GAS5 decreased the arecoline-induced myofibroblasts activity in buccal mucosal fibroblasts via acting as a competing endogenous RNA for miR-21.

BACKGROUND/PURPOSE: Oral submucous fibrosis (OSF) is recognized as a premalignant condition that increases the risk of oral cancer. Myofibroblasts are the primary cellular mediators of the pathological fibrosis characteristic of OSF. Consequently, understanding the molecular mechanisms that drive myofibroblast activation is crucial for the development of effective therapeutic interventions for this condition. Growth arrest-specific 5 (GAS5), a long non-coding RNA, represents a potential regulatory factor in OSF pathogenesis, although its specific role remains largely undefined.

MATERIALS AND METHODS

To validate the direct interaction between GAS5 and its target miR-21, a luciferase reporter assay was performed. qRT-PCR was employed to evaluate the expression levels of GAS5 in OSF tissues. Collagen gel contraction and transwell migration assays were utilized to assess myofibroblast functional activities.

RESULTS

Our result validated overexpression of GAS5 inhibits TGF-β-induced myofibroblast activation, as evidenced by reduced collagen gel contraction, cell migration, and suppression of the TGF-β/Smad2 signaling pathway.

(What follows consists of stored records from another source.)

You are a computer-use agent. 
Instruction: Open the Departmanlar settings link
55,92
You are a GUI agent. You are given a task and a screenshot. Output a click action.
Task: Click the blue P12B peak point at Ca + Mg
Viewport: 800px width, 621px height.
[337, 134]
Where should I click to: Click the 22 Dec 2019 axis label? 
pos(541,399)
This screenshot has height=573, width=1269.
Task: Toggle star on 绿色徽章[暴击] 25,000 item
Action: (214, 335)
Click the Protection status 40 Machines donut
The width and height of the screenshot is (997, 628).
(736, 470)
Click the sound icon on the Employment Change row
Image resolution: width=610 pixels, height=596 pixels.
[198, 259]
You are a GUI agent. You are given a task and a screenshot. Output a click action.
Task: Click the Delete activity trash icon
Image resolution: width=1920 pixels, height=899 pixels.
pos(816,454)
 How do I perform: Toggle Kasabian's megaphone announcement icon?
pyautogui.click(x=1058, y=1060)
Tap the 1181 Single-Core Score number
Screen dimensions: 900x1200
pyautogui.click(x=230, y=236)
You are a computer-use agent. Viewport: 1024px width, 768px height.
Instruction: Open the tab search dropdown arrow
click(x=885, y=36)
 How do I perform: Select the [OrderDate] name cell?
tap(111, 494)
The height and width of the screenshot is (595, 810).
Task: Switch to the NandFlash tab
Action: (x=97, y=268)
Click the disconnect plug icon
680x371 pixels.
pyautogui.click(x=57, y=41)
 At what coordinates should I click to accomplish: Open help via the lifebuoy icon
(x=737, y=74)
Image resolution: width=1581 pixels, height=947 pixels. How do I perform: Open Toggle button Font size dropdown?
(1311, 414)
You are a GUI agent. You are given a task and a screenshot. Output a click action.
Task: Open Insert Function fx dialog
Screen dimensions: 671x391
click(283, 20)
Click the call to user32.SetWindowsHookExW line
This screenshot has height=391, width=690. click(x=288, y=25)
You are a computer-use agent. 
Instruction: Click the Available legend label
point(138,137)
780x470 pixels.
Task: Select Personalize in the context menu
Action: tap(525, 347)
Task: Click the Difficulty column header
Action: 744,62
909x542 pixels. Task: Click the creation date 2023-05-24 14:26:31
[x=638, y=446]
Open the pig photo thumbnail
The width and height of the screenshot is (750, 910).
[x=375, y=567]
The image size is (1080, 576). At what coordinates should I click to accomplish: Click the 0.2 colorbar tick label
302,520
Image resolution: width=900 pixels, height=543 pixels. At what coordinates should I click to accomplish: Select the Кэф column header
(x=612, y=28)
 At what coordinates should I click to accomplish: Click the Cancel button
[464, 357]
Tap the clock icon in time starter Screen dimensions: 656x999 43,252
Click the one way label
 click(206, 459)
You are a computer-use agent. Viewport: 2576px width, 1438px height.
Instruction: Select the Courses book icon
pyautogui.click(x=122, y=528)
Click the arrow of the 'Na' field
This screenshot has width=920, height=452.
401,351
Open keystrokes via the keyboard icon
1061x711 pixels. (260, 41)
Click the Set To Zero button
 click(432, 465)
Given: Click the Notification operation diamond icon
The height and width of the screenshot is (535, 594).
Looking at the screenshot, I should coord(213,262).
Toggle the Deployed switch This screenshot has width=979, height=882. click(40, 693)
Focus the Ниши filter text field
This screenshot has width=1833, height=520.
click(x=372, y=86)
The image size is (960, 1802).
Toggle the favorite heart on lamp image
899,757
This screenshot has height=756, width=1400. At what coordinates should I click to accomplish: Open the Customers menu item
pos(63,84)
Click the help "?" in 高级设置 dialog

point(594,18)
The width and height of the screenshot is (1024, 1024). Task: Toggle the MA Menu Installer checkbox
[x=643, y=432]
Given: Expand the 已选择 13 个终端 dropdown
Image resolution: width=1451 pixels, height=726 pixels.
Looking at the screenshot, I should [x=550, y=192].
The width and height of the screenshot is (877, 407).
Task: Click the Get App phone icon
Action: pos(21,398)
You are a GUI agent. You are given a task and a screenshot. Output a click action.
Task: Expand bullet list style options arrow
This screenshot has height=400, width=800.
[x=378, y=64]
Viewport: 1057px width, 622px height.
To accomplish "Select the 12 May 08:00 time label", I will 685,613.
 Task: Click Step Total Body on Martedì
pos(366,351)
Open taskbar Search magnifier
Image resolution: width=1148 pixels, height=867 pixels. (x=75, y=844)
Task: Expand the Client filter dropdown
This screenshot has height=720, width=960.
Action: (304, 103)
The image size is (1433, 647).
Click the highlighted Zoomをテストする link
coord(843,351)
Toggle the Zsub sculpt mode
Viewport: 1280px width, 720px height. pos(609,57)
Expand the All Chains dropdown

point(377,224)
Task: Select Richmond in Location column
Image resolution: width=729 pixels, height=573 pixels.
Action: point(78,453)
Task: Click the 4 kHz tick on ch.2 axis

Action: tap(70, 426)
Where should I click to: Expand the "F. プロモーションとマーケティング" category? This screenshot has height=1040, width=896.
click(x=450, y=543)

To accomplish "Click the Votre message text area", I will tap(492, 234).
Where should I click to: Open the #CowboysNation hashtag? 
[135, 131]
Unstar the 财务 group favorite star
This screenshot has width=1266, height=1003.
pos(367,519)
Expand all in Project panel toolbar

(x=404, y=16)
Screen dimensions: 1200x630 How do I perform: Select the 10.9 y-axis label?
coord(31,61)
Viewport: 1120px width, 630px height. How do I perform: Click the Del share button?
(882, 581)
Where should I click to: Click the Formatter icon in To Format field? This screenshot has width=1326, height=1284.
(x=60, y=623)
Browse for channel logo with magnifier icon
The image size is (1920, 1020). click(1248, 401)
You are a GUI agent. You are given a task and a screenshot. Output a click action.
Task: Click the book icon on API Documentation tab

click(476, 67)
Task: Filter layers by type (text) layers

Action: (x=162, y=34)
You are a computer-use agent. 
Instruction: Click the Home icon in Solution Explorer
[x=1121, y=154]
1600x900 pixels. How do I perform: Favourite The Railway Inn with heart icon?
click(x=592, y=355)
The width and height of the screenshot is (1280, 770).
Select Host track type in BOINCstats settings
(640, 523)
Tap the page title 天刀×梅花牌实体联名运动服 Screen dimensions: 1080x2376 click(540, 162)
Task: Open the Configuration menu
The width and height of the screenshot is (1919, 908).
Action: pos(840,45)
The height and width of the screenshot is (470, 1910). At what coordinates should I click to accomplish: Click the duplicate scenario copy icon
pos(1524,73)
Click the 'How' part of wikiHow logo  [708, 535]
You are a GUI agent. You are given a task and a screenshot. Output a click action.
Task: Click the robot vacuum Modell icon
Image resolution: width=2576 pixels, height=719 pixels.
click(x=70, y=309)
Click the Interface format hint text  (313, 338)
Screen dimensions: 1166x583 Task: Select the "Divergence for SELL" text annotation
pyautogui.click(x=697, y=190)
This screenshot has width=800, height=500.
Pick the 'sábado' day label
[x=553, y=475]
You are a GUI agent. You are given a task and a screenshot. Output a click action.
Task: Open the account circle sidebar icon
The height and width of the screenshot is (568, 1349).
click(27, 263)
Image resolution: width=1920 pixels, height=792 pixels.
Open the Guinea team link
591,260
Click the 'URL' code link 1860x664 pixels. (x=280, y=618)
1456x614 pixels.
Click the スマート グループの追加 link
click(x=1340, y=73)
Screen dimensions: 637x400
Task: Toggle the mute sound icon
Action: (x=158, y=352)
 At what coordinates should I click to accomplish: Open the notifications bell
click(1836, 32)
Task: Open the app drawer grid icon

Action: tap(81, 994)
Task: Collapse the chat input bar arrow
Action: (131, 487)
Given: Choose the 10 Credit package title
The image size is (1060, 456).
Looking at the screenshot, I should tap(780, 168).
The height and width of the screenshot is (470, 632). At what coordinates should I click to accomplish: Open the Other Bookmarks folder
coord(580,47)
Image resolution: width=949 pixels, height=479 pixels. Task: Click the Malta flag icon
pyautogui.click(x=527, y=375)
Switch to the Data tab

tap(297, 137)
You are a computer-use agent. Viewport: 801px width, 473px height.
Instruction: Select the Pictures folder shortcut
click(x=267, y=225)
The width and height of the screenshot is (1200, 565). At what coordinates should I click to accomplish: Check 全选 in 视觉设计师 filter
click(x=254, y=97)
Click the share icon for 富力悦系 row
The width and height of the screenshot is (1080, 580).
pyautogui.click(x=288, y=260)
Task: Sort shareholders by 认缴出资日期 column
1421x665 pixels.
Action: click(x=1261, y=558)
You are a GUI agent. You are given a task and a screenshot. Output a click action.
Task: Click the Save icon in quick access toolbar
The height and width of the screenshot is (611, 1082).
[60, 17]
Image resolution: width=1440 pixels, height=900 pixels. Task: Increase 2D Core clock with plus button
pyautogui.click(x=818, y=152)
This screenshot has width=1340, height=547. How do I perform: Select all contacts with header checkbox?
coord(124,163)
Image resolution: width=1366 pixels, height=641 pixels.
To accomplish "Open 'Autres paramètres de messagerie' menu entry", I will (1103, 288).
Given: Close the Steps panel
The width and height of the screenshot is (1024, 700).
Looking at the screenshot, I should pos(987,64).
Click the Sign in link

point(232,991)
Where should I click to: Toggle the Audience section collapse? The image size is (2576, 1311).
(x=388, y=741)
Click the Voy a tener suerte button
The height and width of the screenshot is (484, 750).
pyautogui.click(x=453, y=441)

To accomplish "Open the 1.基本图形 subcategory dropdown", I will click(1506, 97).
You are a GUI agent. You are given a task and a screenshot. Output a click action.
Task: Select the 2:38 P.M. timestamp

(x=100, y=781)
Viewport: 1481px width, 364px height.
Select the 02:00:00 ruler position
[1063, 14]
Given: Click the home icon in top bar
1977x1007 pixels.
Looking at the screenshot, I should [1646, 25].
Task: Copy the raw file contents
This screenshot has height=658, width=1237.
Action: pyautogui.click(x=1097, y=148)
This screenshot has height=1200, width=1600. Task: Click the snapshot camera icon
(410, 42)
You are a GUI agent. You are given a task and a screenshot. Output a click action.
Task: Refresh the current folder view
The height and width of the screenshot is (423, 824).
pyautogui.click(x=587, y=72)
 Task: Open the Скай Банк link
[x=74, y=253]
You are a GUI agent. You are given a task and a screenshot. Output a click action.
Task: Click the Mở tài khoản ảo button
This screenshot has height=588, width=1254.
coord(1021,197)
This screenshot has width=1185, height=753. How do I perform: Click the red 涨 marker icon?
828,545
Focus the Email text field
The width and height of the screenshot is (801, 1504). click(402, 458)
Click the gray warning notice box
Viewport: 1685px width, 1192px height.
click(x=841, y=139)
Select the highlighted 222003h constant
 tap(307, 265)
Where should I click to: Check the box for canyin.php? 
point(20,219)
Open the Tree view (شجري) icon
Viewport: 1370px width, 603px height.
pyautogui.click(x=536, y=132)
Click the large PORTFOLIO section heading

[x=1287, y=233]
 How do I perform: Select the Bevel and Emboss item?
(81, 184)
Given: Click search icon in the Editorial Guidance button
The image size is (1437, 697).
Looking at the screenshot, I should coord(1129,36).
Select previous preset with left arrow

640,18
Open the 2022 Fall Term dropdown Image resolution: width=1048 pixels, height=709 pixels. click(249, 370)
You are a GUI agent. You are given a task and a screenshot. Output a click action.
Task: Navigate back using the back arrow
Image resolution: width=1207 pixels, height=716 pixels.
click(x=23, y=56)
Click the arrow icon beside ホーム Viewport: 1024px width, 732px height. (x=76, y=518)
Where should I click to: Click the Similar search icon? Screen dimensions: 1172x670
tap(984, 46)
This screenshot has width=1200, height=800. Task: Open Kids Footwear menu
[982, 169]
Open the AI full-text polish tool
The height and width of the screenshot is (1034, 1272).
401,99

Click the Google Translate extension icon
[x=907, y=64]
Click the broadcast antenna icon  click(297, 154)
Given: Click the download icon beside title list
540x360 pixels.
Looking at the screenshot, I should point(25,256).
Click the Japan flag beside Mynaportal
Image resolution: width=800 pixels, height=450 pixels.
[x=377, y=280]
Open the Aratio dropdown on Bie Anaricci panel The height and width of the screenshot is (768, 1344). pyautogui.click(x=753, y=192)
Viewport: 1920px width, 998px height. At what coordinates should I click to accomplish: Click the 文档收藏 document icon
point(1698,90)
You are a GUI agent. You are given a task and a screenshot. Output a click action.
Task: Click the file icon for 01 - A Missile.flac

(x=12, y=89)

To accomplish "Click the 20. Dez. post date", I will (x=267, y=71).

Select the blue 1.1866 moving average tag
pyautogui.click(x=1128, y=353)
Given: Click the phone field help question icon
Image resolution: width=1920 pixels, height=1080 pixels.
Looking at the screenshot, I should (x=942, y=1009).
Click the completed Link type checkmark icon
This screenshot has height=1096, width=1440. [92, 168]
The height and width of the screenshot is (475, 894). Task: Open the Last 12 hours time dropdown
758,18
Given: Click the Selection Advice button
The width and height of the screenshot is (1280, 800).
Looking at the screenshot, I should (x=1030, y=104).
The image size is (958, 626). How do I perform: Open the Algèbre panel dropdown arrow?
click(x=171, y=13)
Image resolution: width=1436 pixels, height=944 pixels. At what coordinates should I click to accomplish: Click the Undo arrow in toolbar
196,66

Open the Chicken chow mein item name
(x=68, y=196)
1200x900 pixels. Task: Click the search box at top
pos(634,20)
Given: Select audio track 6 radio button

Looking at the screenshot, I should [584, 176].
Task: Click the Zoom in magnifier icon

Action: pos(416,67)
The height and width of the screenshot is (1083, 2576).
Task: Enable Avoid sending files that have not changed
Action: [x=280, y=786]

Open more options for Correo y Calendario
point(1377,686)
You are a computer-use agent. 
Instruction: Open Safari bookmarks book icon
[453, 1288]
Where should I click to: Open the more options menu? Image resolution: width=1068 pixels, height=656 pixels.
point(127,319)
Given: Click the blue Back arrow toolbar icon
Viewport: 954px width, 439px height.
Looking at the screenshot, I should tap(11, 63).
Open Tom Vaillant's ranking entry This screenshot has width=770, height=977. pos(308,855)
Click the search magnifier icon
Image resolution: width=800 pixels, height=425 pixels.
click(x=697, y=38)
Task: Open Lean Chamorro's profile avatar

GAS5 also attenuates arecoline-induced myofibroblast activation. Mechanistically, GAS5 directly interacts with and sponges miR-21, thereby modulating myofibroblast function.

CONCLUSION

Our findings suggest that GAS5 plays a crucial role in inhibiting myofibroblast activation in OSF by targeting the TGF-β/Smad2 signaling pathway and regulating the miR-21. GAS5 may represent a novel therapeutic target for the prevention and treatment of OSF.